This case should never have made it to the Supreme Court
“The most important case for American democracy” in the nation’s history — that’s how former appeals court Judge J. Michael Luttig described Moore v. Harper, an extraordinary lawsuit that the Supreme Court considered in oral arguments last week. Luttig, a conservative and a widely respected legal thinker, is not one for overstatement. The case threatens the fundamental structure of American government.
In 2021, North Carolina lawmakers redrew their congressional maps. The state had 13 districts at the time, and its voters were more or less evenly divided between Democrats and Republicans. But the Republicans who control North Carolina’s legislature didn’t want fair maps; they wanted power. In one of the most egregious gerrymanders in the nation, they drew 10 seats intended to favor themselves.
The North Carolina courts were not amused. A panel of three trial judges found that the 2021 maps were “intentionally and carefully designed to maximize Republican advantage” — so much so that Republicans could win legislative majorities even when Democrats won more votes statewide. The state Supreme Court struck down the maps, finding they violated the North Carolina Constitution’s guarantees of free elections, free speech, free assembly and equal protection.
That should have been the end of it: A state court applying the state constitution to strike down a state law. But North Carolina’s Republican lawmakers appealed, arguing that the U.S. Constitution does not give state courts authority to rule on their congressional maps — even though the legislature had passed a law authorizing the courts to review redistricting plans like these. Instead, the lawmakers are relying on an untested theory that asserts that state legislatures enjoy nearly unlimited power to set and change rules for federal elections.

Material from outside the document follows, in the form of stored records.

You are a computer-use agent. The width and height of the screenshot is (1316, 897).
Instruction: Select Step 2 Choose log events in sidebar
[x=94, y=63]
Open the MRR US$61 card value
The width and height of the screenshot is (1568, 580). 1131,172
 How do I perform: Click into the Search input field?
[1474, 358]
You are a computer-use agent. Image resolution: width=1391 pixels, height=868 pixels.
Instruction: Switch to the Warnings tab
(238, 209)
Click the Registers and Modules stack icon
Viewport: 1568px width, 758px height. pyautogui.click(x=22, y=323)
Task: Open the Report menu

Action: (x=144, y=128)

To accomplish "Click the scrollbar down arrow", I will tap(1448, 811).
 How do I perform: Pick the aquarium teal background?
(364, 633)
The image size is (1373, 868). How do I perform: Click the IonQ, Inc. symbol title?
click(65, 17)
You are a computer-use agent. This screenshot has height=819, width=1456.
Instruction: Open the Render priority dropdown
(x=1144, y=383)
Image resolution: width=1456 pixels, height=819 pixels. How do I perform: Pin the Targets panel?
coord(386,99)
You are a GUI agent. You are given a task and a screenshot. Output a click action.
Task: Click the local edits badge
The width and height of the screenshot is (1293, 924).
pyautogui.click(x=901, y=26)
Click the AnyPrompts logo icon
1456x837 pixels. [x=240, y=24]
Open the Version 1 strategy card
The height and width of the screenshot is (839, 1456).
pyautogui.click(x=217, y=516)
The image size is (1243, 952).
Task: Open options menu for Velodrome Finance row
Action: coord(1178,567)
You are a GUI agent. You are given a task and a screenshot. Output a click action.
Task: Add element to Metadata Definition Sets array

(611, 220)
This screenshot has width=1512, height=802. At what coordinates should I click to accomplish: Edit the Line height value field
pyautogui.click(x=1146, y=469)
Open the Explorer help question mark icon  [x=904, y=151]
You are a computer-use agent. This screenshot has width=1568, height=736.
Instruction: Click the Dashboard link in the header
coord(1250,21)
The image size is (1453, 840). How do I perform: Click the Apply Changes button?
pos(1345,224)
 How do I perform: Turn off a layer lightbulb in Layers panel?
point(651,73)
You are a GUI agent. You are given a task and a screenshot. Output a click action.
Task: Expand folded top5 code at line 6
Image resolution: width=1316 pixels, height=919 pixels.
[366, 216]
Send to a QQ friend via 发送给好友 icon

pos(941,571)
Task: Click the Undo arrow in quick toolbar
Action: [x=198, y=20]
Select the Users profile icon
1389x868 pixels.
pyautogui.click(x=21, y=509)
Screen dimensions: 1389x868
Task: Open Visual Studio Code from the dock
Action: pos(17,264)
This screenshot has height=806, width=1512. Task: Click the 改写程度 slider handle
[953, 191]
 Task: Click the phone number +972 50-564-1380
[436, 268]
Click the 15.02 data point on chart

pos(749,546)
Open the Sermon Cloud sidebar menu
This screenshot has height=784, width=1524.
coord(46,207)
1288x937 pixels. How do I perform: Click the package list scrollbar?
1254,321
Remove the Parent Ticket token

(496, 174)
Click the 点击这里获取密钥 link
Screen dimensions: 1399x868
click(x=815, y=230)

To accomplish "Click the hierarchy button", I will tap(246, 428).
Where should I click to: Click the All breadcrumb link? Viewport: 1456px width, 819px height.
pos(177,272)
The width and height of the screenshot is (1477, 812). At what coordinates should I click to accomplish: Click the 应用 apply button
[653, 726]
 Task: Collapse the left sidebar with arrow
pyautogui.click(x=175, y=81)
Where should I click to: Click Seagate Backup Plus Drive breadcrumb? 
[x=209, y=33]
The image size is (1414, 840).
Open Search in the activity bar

To be clear, this is a political power grab in the guise of a legal theory. Republicans are trying to see if they can turn state legislatures — 30 of which are controlled by Republicans — into omnipotent, unaccountable election bosses with the help of the conservative supermajority on the Supreme Court. The theory has no basis in law, history or precedent. The idea that state lawmakers exist free of any constraints imposed by their constitution and state courts makes a mockery of the separation of powers, which is foundational to the American system of government. By the North Carolina lawmakers’ logic, they possess infinite power to gerrymander districts and otherwise control federal elections. It is a constitution-free zone where no one else in the state — not the governor, not the courts, not the voters through ballot initiatives — has any say.
In practice, the theory that the petitioners in the case are seeking to use would turn hundreds of state constitutional provisions into dead letters in federal elections. For instance, 48 states affirmatively guarantee a right to vote in their constitutions. (The federal Constitution still does not.) Most state constitutions guarantee free, fair, equal or open elections. Even the secret ballot — so fundamental to American democracy — is a creature of state constitutions. If the justices accept the most aggressive version of the independent state legislature theory that the petitioners want them to, and even if they accept a weaker version, provisions like these could become invalid overnight, because the theory holds that state constitutions have no authority to impose any regulations on federal elections.
The theory is based on bad legal interpretation. The framers who wrote the Constitution were concerned that state legislatures had too much power, not too little. The text they wrote makes many references to the powers of those legislatures and of Congress, but it never says or implies that they are immune to review by the judicial branch.
Moreover, if the Supreme Court accepts this theory, it will create a logistical nightmare in states across the country. That’s because the theory applies only to federal elections, not state elections, in which state courts unquestionably have a role to play. As a result, there would be two sets of rules operating at the same time, one for federal elections and one for state elections. Chaos and confusion would reign.
Most important, the Supreme Court has already implicitly rejected the theory many times over. In precedents stretching back decades, the court has made clear that state courts have the power to set limits on what lawmakers can do when it comes to federal elections. As recently as 2019, the court rejected a plea for it to stop the extreme partisan gerrymandering in North Carolina and other states. In doing so, Chief Justice John Roberts explained that this is exactly the role state courts should play. “Provisions in state statutes and state constitutions can provide standards and guidance for state courts to apply,” he wrote.
At Wednesday’s argument, Justice Samuel Alito appeared to reject that premise. He accused elected state court judges, like those in North Carolina, of being political actors themselves.
That so many justices would take the theory seriously is bad enough. Three of them — Alito, Neil Gorsuch and Clarence Thomas — appear to favor the independent state legislature theory, as they suggested in an opinion in an earlier stage of the case. Justice Brett Kavanaugh has also indicated his openness to it. It’s worse when the public trust in and approval of the court have fallen to historic lows, thanks largely to aggressively partisan recent opinions.
There’s an old saying that only close cases make it to the Supreme Court. If they weren’t close, they would have been resolved in the lower courts. But Moore v. Harper isn’t a remotely close case. A ruling for the North Carolina lawmakers would flood the federal courts with election litigation that normally plays out in the states, upending the balance of federalism that defines American government. That’s not a conservative result; it’s a dangerously radical one.